Para quem leva esse tipo de vida, os perigos nem sempre estão na selva. Crawshaw tem o rosto marcado por uma onça com que se atracou, para salvar uma turista estrangeira que invadira seu campo de pesquisa no Iguaçu. E puxa de uma perna, desde que esmagou uma vértebra em queda de ultraleve que, como funcionário do Ibama, pilotava a serviço do Centro Nacional de Predadores, em Sorocaba. O acidente custou-lhe dois anos de fisioterapia, para reaprender a andar. Fora isso, aos 58 anos , ele está em plena forma.
Acidentes de trabalho
Apesar das cicatrizes dos acidentes de trabalho, ele só achou que sua carreira tinha acabado mesmo no dia 5 de maio, quando o seqüestraram na Bolívia. Ele voltava de Puerto Suarez, a quinze quilômetros de Corumbá, onde finalmente achara um artesão para consertar sua pistola de dardos anestésicos, acessório indispensável à convivência com feras vivas. Há três anos ele vinha procurando um armeiro que fizesse o serviço no Brasil.
Na volta de Puerto Suarez o pegaram, a ponta de três revólveres calibre 38. Os assaltantes invadiram o carro, vendaram Crawshaw e, durante quatro horas e meia, sacolejaram em alta velocidade por estradas de terra. Ele acabou convencido de que estava a caminho a execução. Mas acabou solto, de noite, num ermo, sem o telefone celular e no escuro.
Mas estava em seu ambiente. Crawshaw caminhou até achar uma fogueira. Diante do fogo, um desconhecido cedeu-lhe um cobertor para passar a noite e, na manhã seguinte, indicou-lhe o rumo para cruzar com um ônibus. Estava a cem quilômetros da fronteira. E a um passo de ingressar no segundo capítulo do assalto, o mais longo.
Ele dura até hoje. Do lado de lá, sua picape Hilux, que um gentilíssimo Mayor Maldonado, da polícia boliviana, prometeu recuperar prontamente, desapareceu. E, do lado de cá, Crawshaw foi bater na porta da companhia de seguros. Seu carro de tração nas quatro rodas, modelo 1998, estava coberto em 35 mil reais, dizia a apólice da Sul América. O contrato só ressalvava que “a abrangência geográfica deste seguro no Mercosul não contempla a Venezuela”.
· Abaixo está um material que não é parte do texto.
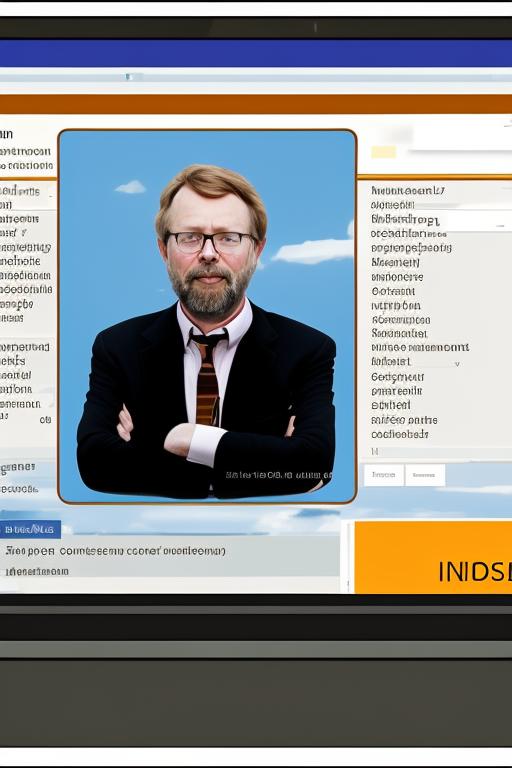Click the first white button below the right list
Screen dimensions: 512x768
point(384,475)
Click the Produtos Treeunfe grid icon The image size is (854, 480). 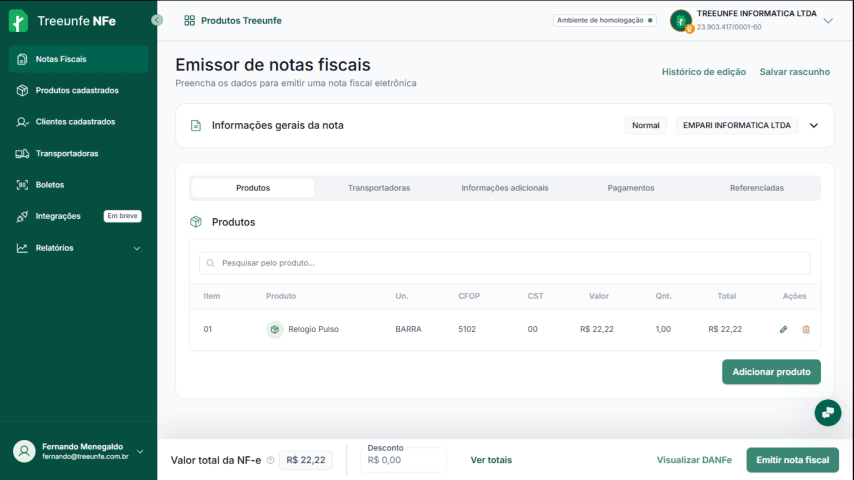point(189,20)
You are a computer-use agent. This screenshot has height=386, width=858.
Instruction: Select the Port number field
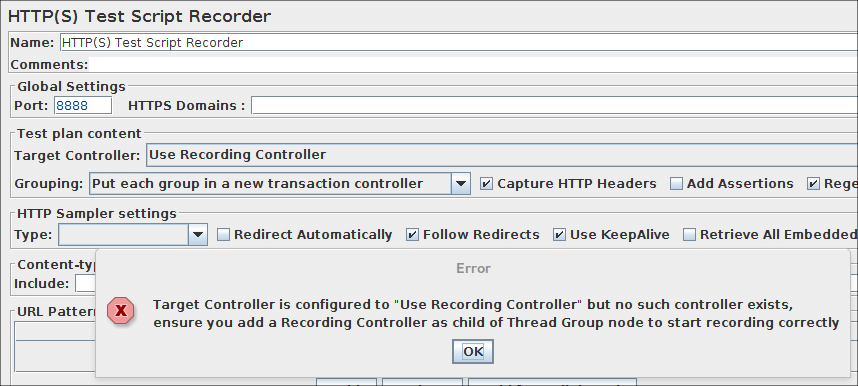tap(83, 106)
Em outras palavras, na Bolívia o seguro valia, certo? Errado. A frase queria dizer apenas que o freguês nunca tem razão. Sua história veio se enrolando numa interminável troca de mensagens pela internet, até Crawshaw receber por e-mail a resposta definitiva. Num jargão indevassável, ela anunciava “a manutenção do declínio ao atendimento do sinistro”.
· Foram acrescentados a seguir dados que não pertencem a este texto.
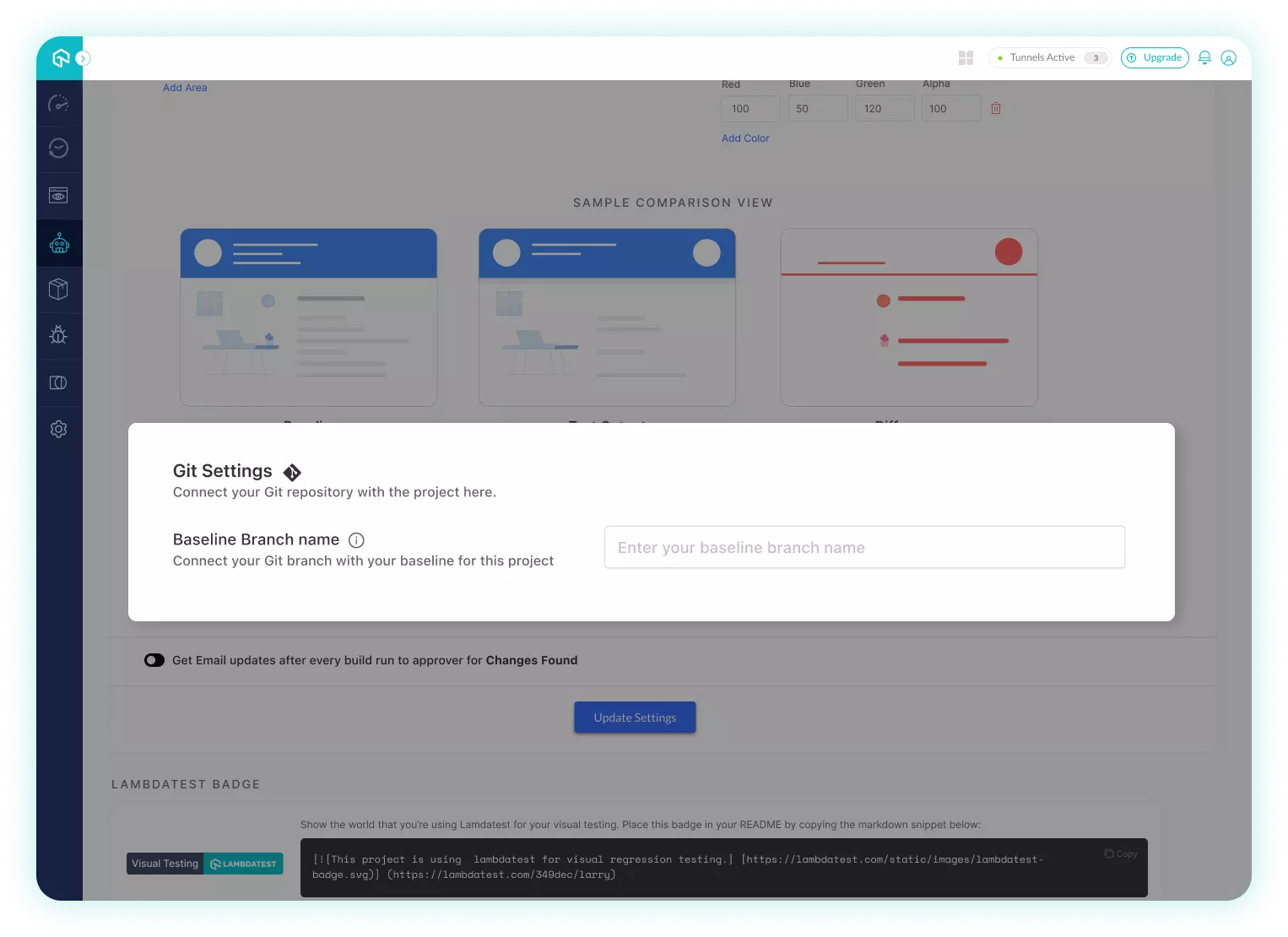
Task: Toggle Email updates for Changes Found
Action: tap(154, 660)
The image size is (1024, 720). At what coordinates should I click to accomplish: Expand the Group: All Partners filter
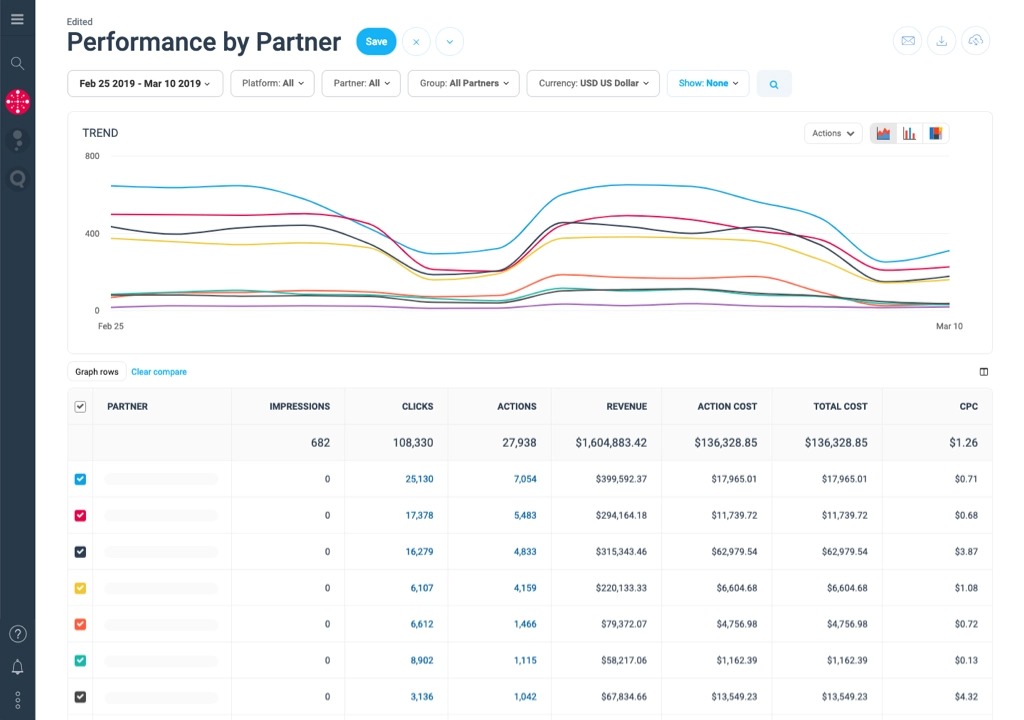tap(464, 84)
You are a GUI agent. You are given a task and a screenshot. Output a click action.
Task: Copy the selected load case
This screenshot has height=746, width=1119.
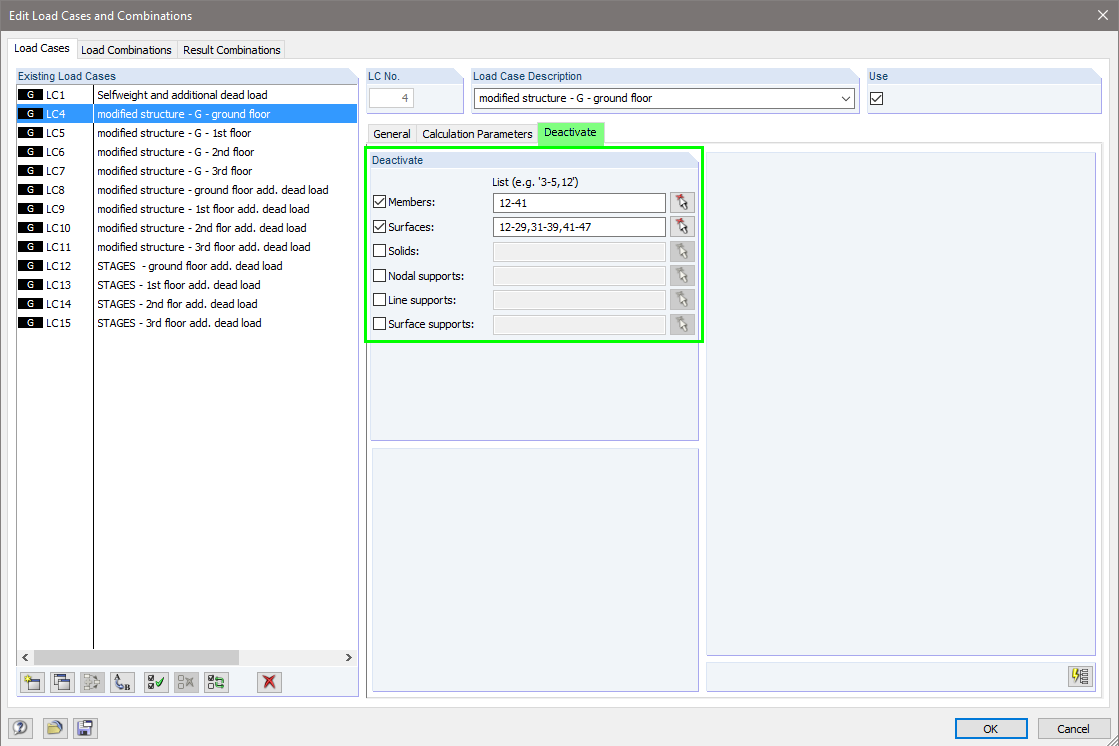61,682
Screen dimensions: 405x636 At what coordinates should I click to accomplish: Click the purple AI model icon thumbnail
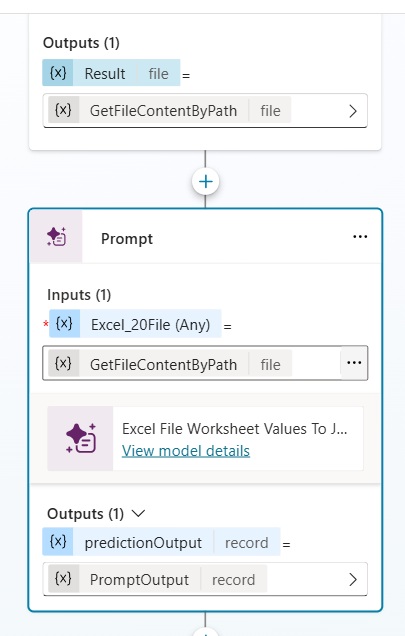point(80,438)
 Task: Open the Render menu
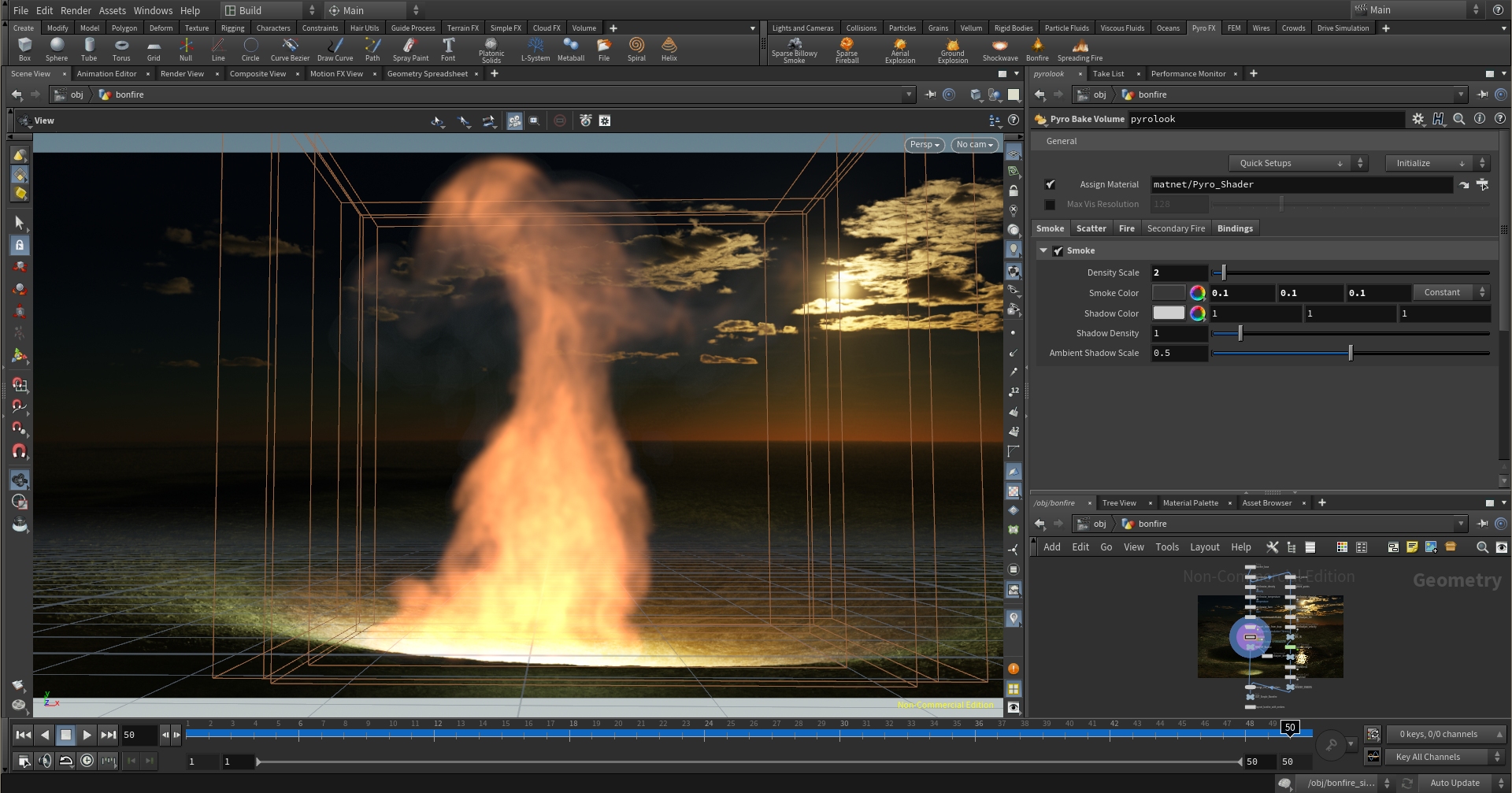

Ou seja, era “não”. A seguradora alega que a Bolívia não é bem do Mercosul. Como estado associado, não chega a ser país membro, enquanto a Venezuela, que também não é membro, mas um dia vai ser, ainda não é nada. Tudo isso estava escondido naquela linha da apólice, verdadeiro curso de geopolítica sul americana em onze palavras. Como sabe tudo de onça, mas nada desse tipo de arapuca, Crawshaw ficou a pé. E o que tem isso a ver com meio ambiente? Ora, tudo que atrapalha o trabalho de Peter Crawshaw é um grande problema ambiental.